> [SELECTION]
## Begin
Need to find a good quality soft power button that will send a message to gracefully shut down the Rpi. I could easily do this with a basic momentary switch (which is all a soft power button is), but I probably want to find something nicer than that.

Sparkfun has a breakout board that does exactly that. https://www.sparkfun.com/products/17870 No need to reinvent the wheel on this.

JSON Chores

Made a JSON file with a bunch of example chores in them, and now loading that JSON file in to python as a dict, which then gets converted in to a Chore object. Added basic functtionality for adding saving the active chores list.

New Flitepal switches in the works

Flitepal toggle switch maker got back to me. Asking how much I want to spend. Has a new toggle switch in the works that has a metal refinforced case. Looks nice. Hopefully the price doesn't increase it. The model I purchased is no longer being made apparently. No word on when new model will be available for purchase. Got sent a picture of new model.

Want!

JST or Mini Molex Headers

I either put another JST header on the flitepal wire tail that came with it, so I can plug it in to the project circuit board (will do this in final build definitley), or I take the wire tail that came with the switch and set it up to use male dupont plugs/connectors for breadboarding. Uh forgot name. JST-QWIC. Mini molex 2510. Holy hell. Brain fart. Or I wire it up with some IDC connector for both breadboarding and final build.

I think I should order some breadboard mini molex plugs from mouser. And put a molex plug on the wire tail from the toggle switch.

Sparkfun has 3pin JST to breadboard already. Of course they do. I suspect they have a five wire version too. Can make my own, or just buy theirs.

Oh look, they do…

Hmm.. I need Molex socket (female) not plug (male).

I specifically need a 2510 5-pin male & female connectors. I can purchase 100 from amazon for $60 or 10 from ebay for $6 + $6 shipping.

Let me think about this. I need to wire up a number of arcade buttons, a soft switch, a dozen LEDs, and a dozen toggle switches at the very least. I should most certainly strive to make everything pluggable.

I can buy the female plastic housing from aliexpress, in packs of 20, for 81 cents each. https://www.aliexpress.com/item/2255800502852143.html

I also need the male side of the connector, and the mae & female metal contacts of course.
## End
> [TASK BRIEF]
Write out, word for word, the part of the build notes that opens with the words containing "Sparkfun has 3pin" and closes with "not plug (male).". The rows that follow were drawn from a separate source.

> [Dataset records]
## Begin
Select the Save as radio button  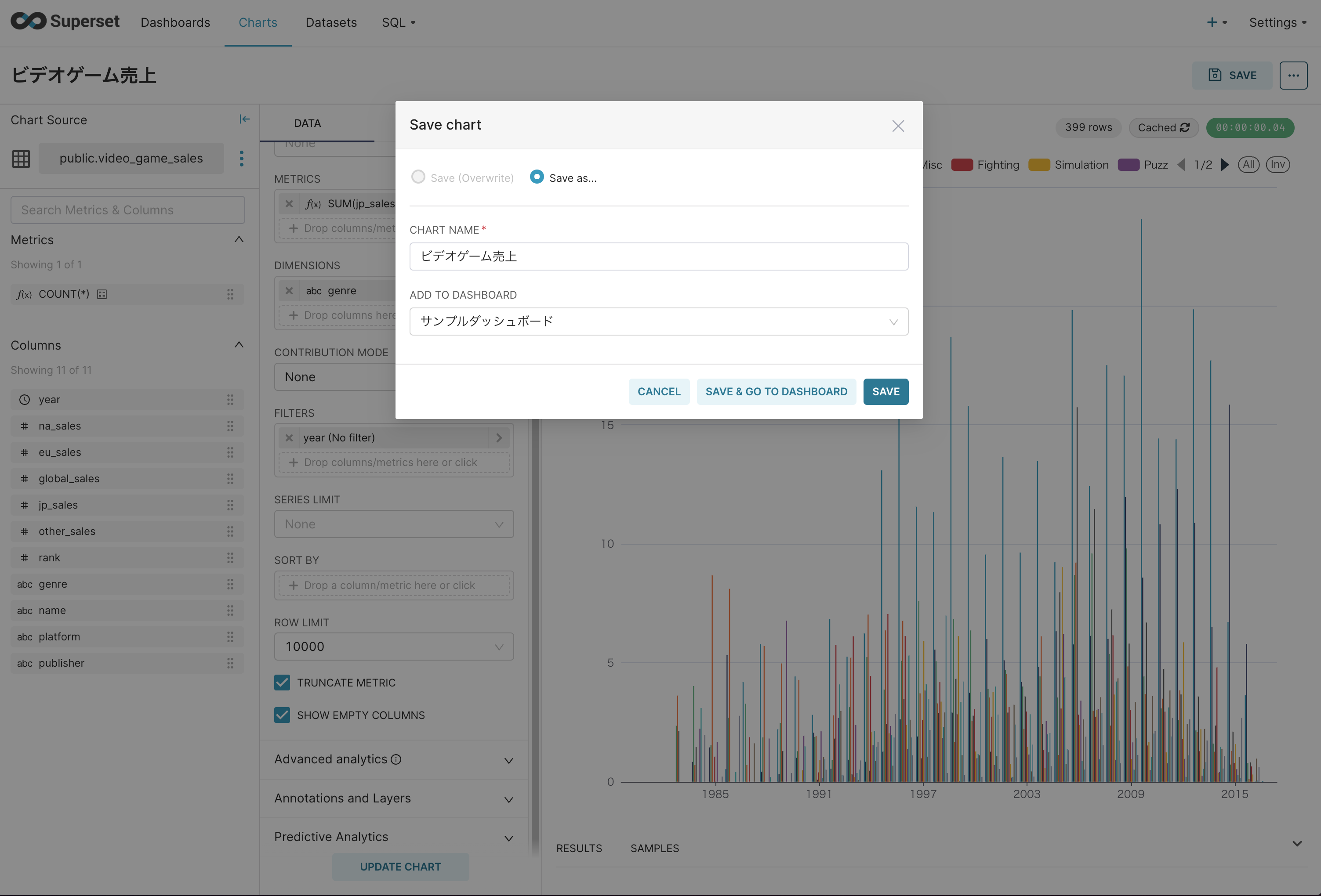[x=537, y=178]
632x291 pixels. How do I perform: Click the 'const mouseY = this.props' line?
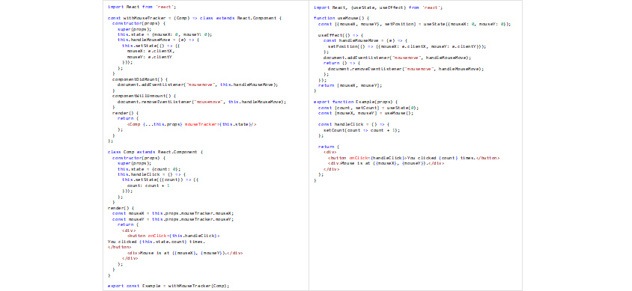pyautogui.click(x=173, y=219)
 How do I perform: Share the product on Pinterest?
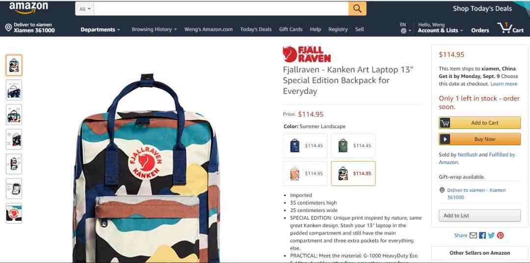click(500, 236)
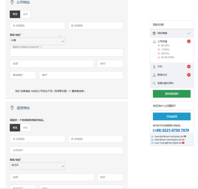Open the 中国 country dropdown
The width and height of the screenshot is (198, 189).
(38, 41)
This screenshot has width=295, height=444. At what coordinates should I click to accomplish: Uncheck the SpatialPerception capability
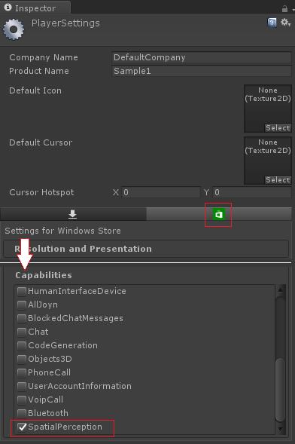click(22, 427)
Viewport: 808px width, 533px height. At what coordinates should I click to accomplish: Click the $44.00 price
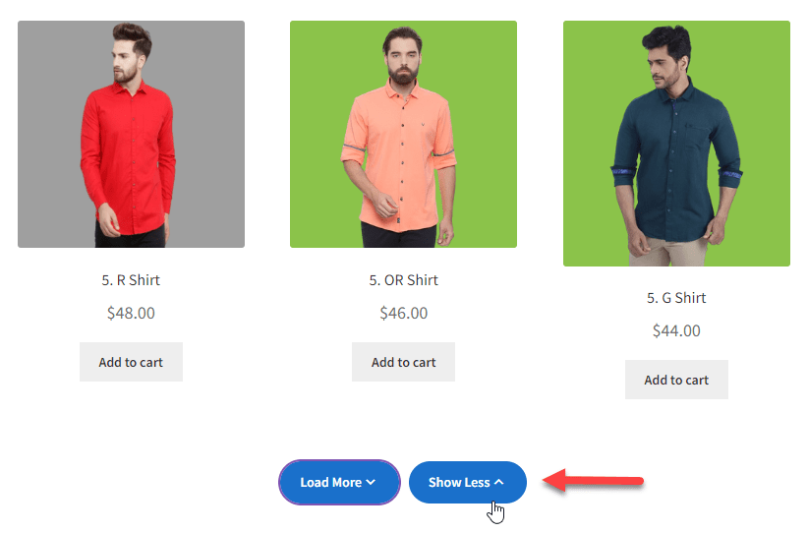click(x=676, y=331)
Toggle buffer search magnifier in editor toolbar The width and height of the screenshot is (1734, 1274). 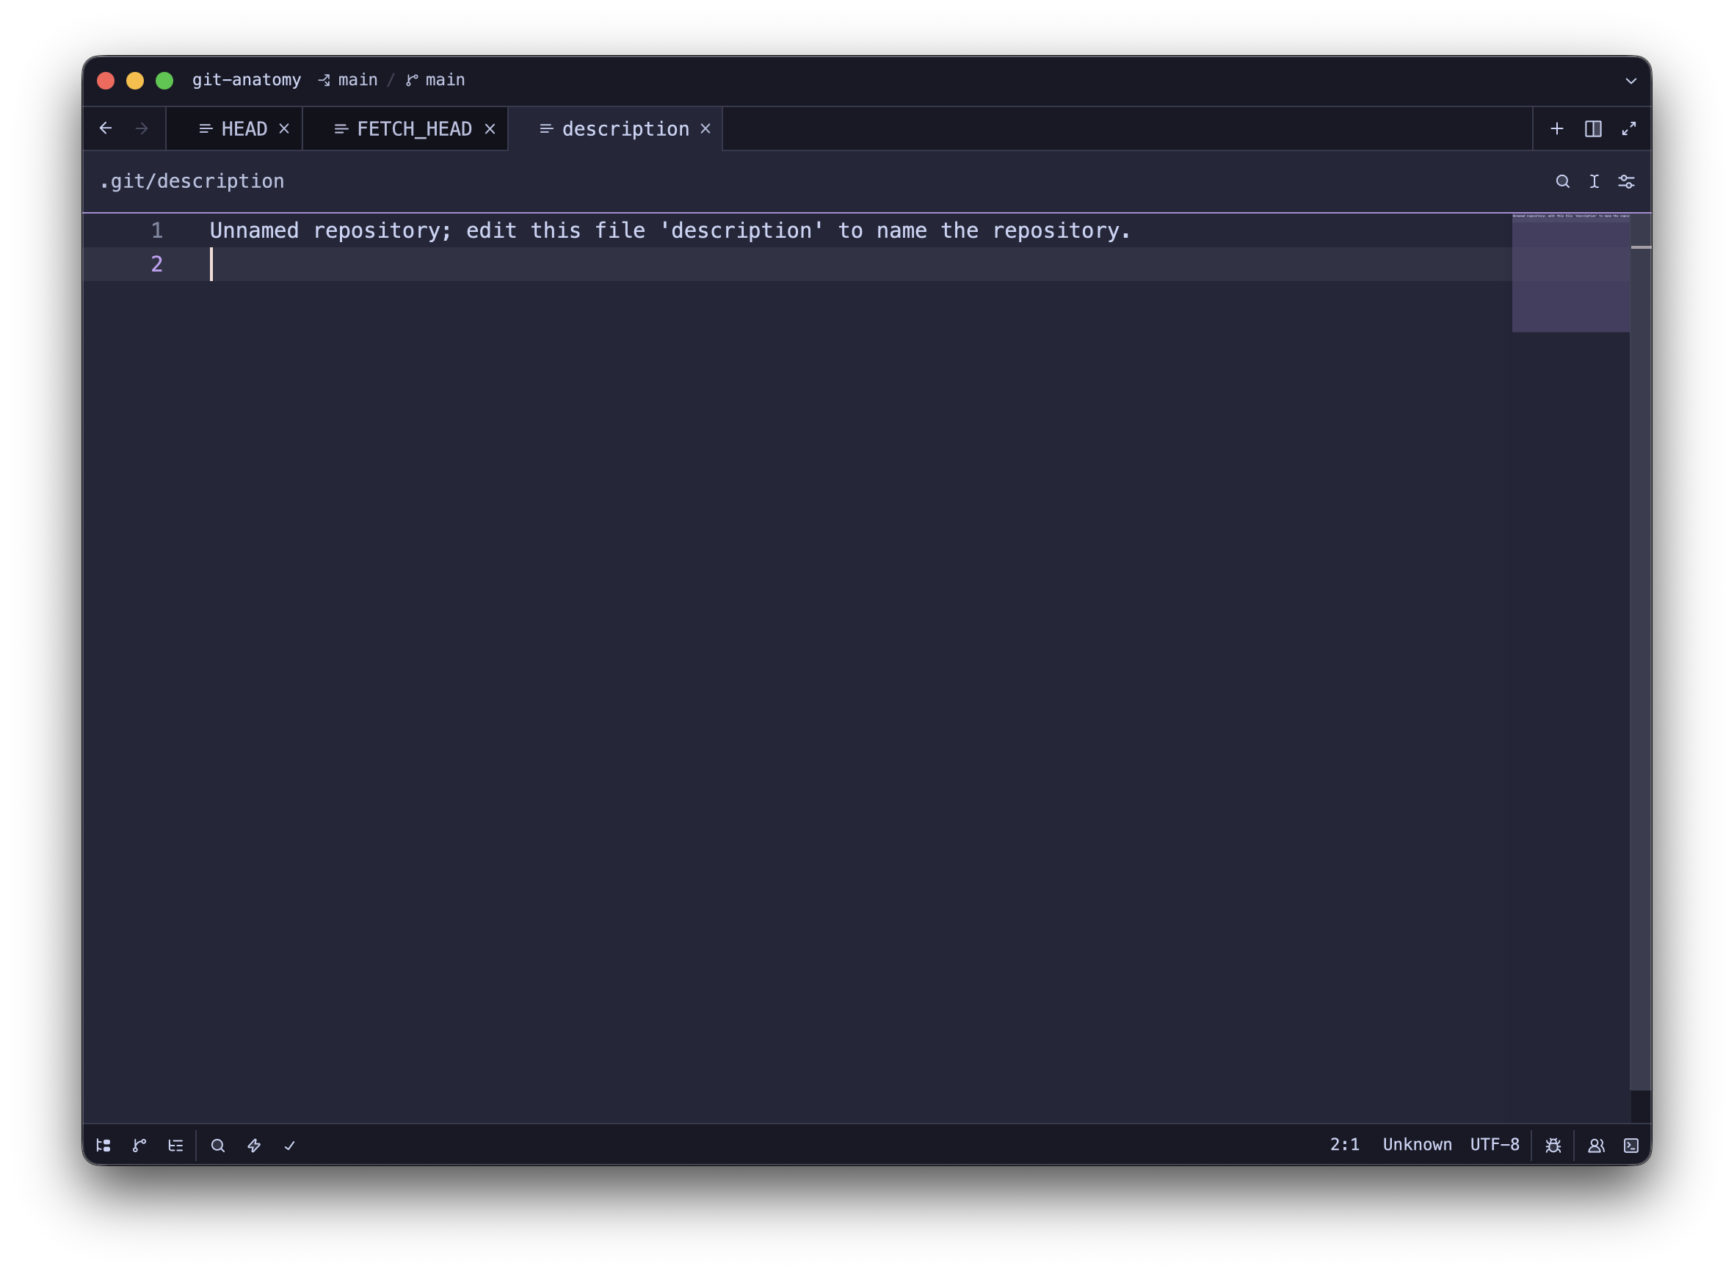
## End
> [EXPECTED OUTPUT]
Sparkfun has 3pin JST to breadboard already. Of course they do. I suspect they have a five wire version too. Can make my own, or just buy theirs.

Oh look, they do…

Hmm.. I need Molex socket (female) not plug (male).